The 40-year-old, who won gold at Athens in 2004 and in Beijing four years later, unveiled a plaque in the building's entrance hall on Tuesday.
Mr Edmunds grew up in the village and attended Langtree School before he was injured in a motorbike accident on the A4074 in 2000.
He could not walk for three months afterwards and permanently lost some mobility in both his ankles.
He had been a swimmer before the crash so returned to the sport as part of his rehabilitation and later trained in the Oratory's old 22m pool.
The new centre has a 25m, five-lane swimming pool with showers, changing rooms, a viewing area and café as well as an improved gym.
Half of the old sports complex, which was built in the Eighties, was knocked down to make room for it. The school has also put a new roof on its existing squash and real tennis courts and repainted and resurfaced them.
Most of the facilities are open to the public apart from the gym, which has 30 pieces of exercise equipment for exclusive use by pupils.
The new building is named the French Sports Centre after Chris French, a school governor and chairman of its property committee.
About 200 guests attended the opening ceremony, including Henley MP John Howell, Rt Rev Robert Byrne, the Bishop of Birmingham, and Woodcote parish priest Father Antony Conlon, the Oratory?s former chaplain.
Also present were Mr Edmunds' mother Pauline Walker, who was a housemother at the independent boys' boarding school from 2002 to 2013, and Adrian Wyles, who is taking over from Clive Dytor as headmaster in September.
Following the brief ceremony, guests enjoyed lunch and were entertained by the school's jazz band.

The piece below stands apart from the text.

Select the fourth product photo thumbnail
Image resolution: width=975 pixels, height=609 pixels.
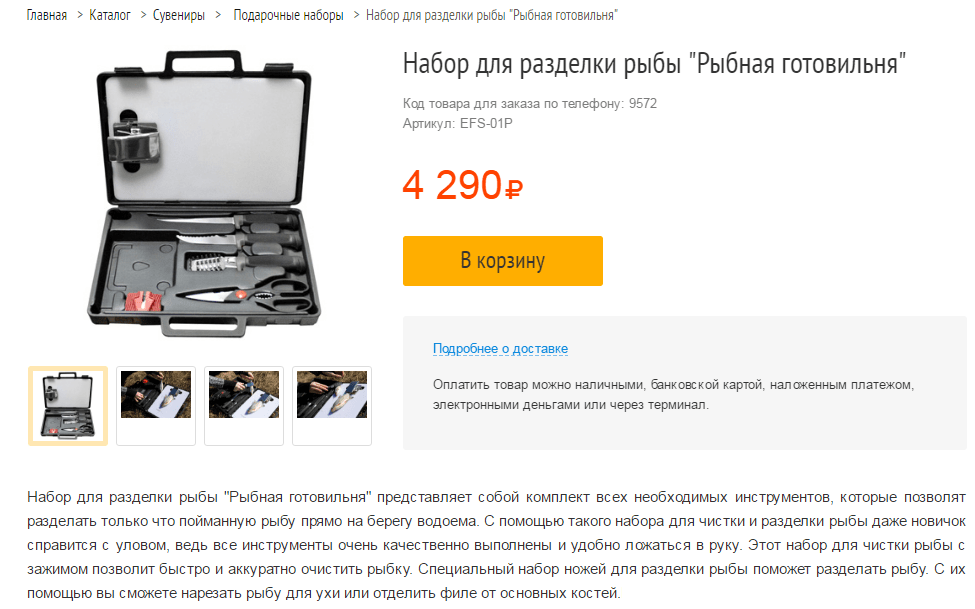pos(332,406)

Mr Edmunds said: "I don't usually get invited to events like this so it?s a real honour to be here.
"I think a pool is the most important facility a school can have because it teaches a life skill - it's the only sport that can save your life in certain situations.

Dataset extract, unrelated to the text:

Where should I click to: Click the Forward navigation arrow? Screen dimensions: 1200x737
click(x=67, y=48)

"It's also something that can complement your training for other sports, especially if you?re injured, as it puts less stress on your joints.
"It was the first thing I went to when I was able to walk again. I hadn't lost my technique so it was just a case of getting my fitness back up."
The project is part of a £25 million overhaul of the Oratory's facilities that started in 2000.
This has included new boarding houses, improved classrooms and a new theatre and drama department, which opened last year. Mr Dytor said: "Out of all the work we've carried out, this is the jewel in the crown.
"It's also a huge asset to the community and, as Woodcote's biggest employer, we're pleased to be giving something back.
"People have been very excited in the run-up to today. It's great news for the boys and for the community and it's great to be able to hand something like this over to my successor."
Mr French, a former pupil, said: "This is the proud culmination of many years of planning.
"It's very gratifying that it will be used by the community as well as the school and I?m very flattered that the headmaster and governors decided it should bear my name."
• Next month, Langtree School in Woodcote will open a floodlit artificial sports pitch for use by pupils and villagers. The £200,000 facility was partly funded by an Olympic legacy grant from Sport England.